## [What to do]
Below are some records; quote exactly the lines from the one that contains "Open nemecmarcel profile" through the one that contains "579x414 pixels.", inclusive, and no others.

## [Exercise inputs]
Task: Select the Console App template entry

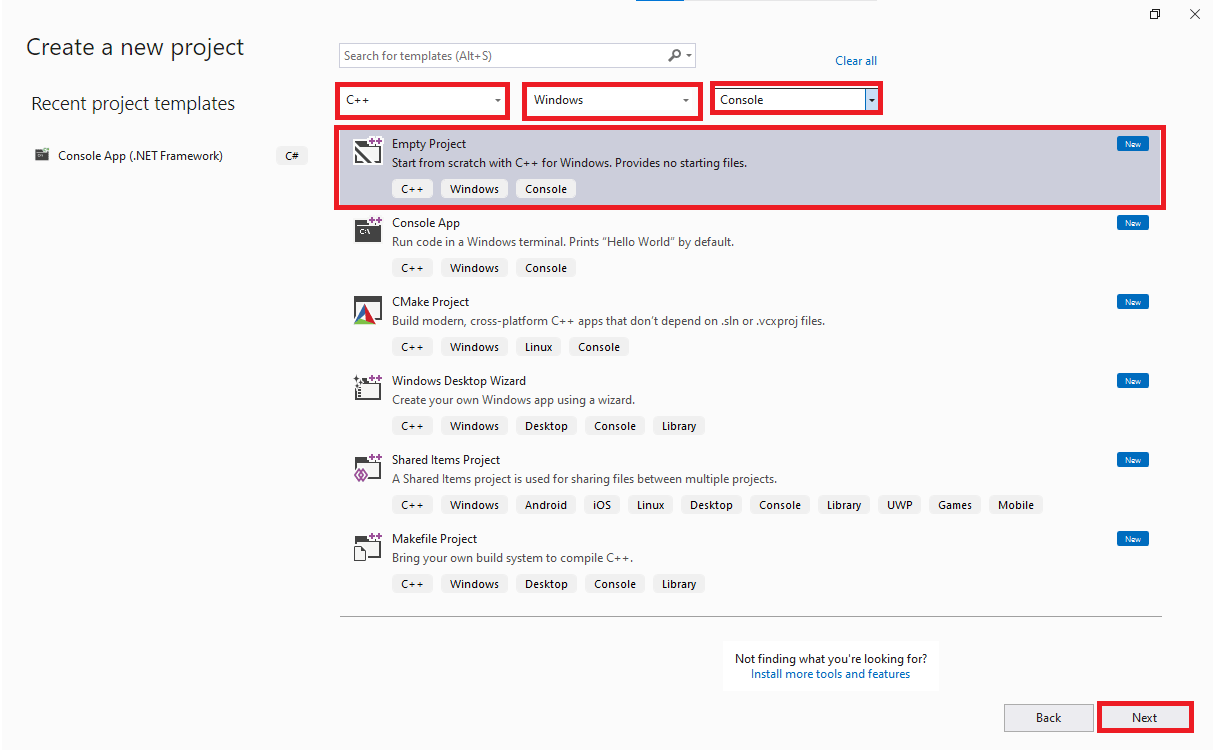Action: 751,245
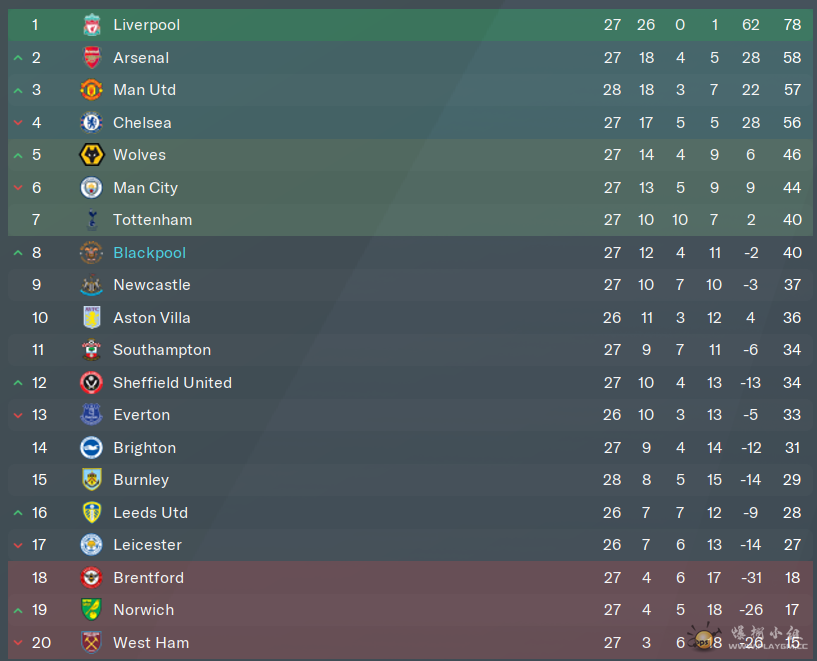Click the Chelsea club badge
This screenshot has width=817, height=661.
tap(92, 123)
--
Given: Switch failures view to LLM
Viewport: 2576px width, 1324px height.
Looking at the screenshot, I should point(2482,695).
==
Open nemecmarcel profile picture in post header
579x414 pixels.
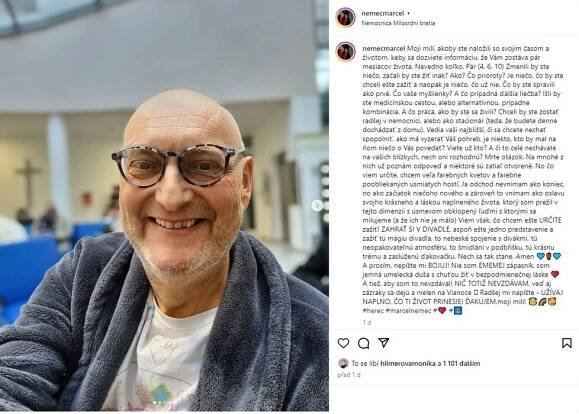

## [Solution to this task]
Open nemecmarcel profile picture in post header
579x414 pixels.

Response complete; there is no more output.